TED Talks Thursdays, April 16, 2020
Procrastination is one of those internal human dramas that create emotional whirlpools ranging from anxiety and self-flagellation to creative bursts of sudden productivity. We have all procrastinated at some point in our lives or, worse, had to deal with congenital procrastinators.
In less than 14 irreverent and insightful minutes, popular blogger Tim Urban introduces us to the Instant Gratification Monkey who helps us understand "what goes on in the head of a procrastinator".
You could watch it now. Or maybe later?
TED Talks Thursdays, April 9, 2020
Happiness. Philosophers from Aristotle to the Dalai Lama have tried to define it. Million dollar industries have sprung up to deliver it. Poems, songs and fables have been devoted to it. The mountain kingdom of Bhutan has codified an entire index of Gross Domestic Happiness to measure it.
As with the concepts of "Fear" and "Hope" that we saw in the last two TED choices, "Happiness" is another central tenet of the human condition.We know it when we feel it. We want to know it better. We continue on an unending quest to figure it.
Here to help us is Harvard psychologist, Dan Gilbert. In this 21 minute video from 2004, Gilbert argues "The Surprising Science of Happiness" in a presentation that is equal parts scientific, funny and thought-provoking.
TED Talks Thursdays, April 2, 2020
It was Maya Angelou who said "Hope and fear cannot occupy the same space. Invite one to stay." We gave space to "Fear" at last Thursday's TED presentation. This week we shall invite "Hope" to stay.
In this 15 minute video from 2018, check out MIT Professor Hugh Herr.
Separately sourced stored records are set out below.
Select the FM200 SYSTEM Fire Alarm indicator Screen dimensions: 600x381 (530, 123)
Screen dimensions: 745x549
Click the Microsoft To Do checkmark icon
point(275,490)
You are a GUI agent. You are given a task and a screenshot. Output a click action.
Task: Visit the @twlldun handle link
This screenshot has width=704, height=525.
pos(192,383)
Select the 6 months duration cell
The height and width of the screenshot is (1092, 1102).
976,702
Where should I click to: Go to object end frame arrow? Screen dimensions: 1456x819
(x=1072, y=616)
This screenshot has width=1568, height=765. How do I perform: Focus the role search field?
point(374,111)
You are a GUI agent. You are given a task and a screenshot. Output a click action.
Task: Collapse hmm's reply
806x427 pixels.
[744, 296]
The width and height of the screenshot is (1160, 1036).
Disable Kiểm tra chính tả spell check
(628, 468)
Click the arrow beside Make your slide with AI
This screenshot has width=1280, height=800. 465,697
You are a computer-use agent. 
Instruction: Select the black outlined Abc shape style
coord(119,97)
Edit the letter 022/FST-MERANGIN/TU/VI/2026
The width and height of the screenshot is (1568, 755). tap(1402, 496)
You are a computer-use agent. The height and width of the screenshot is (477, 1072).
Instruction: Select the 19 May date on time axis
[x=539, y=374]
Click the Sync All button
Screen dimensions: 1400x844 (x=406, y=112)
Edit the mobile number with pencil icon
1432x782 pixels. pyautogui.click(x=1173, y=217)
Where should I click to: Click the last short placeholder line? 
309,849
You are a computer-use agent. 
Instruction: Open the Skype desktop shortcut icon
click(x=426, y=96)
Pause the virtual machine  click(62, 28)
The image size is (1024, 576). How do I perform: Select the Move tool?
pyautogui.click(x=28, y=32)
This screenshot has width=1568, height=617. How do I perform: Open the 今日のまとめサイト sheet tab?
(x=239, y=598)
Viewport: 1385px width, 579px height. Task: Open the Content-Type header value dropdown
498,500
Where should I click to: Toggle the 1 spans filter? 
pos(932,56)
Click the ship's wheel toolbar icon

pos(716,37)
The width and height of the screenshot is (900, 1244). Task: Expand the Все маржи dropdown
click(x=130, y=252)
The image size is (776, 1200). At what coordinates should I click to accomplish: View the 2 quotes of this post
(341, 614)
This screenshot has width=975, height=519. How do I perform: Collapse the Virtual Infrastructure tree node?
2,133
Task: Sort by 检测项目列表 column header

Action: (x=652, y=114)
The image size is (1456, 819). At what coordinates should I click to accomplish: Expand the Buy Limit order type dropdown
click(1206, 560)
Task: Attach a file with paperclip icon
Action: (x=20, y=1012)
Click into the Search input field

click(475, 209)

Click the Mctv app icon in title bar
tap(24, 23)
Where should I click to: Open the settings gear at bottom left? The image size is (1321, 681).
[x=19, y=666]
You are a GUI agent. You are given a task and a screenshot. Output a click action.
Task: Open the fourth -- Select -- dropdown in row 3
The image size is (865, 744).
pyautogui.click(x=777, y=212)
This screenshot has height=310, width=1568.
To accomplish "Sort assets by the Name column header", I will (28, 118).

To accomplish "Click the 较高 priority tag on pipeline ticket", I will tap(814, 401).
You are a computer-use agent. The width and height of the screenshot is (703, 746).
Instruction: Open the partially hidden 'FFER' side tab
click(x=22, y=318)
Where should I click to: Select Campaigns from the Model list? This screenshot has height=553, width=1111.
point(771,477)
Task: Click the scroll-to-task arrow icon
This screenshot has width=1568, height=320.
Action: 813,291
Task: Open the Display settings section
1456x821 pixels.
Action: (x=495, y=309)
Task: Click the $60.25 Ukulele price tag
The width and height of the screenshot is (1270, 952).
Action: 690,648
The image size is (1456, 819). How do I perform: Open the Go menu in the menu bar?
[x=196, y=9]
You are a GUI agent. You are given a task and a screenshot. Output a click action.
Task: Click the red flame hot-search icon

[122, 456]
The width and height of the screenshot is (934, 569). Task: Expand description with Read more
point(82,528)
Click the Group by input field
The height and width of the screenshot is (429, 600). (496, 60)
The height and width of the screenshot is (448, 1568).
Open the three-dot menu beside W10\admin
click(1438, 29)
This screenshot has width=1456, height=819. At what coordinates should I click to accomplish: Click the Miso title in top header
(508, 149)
He lost both his legs in a mountain climbing accident in 1982 but strongly held on to the hope that "a human can never be broken."
As you can see, far from being broken, Professor Herr extends human potential to unimaginable limits!
TED Talks Thursdays, March 26, 2020
In the first 8 1/2 minute video from 2015, Bill Gates proposes the need to establish a global health system that can simulate "germ games" instead of "war games," while cautioning that "time is not on our side." Truer words were never spoken!
In the second 11 1/2 minute video from 2012, author Karen Thompson Walker argues how fear, (yes, the stuff we are all feeling right now!) can be seen as "unintentional storytelling" and a way to make decisions.
Both videos can be viewed within 30 minutes and make for hours of thoughtful discussions - so go ahead and give it a try.
See you next Thursday with a new set of mind-revving ideas worth spreading.